§ Exercise: Please give again, exactly and only, the stretch of lines from the one containing "At what coordinates" to the end of the entries below.

——

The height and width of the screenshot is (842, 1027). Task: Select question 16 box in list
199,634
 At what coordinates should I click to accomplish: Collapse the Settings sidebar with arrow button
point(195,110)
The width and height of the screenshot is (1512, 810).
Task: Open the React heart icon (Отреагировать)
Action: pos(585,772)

——

§ Expected answer:
 At what coordinates should I click to accomplish: Collapse the Settings sidebar with arrow button
point(195,110)
The width and height of the screenshot is (1512, 810).
Task: Open the React heart icon (Отреагировать)
Action: pos(585,772)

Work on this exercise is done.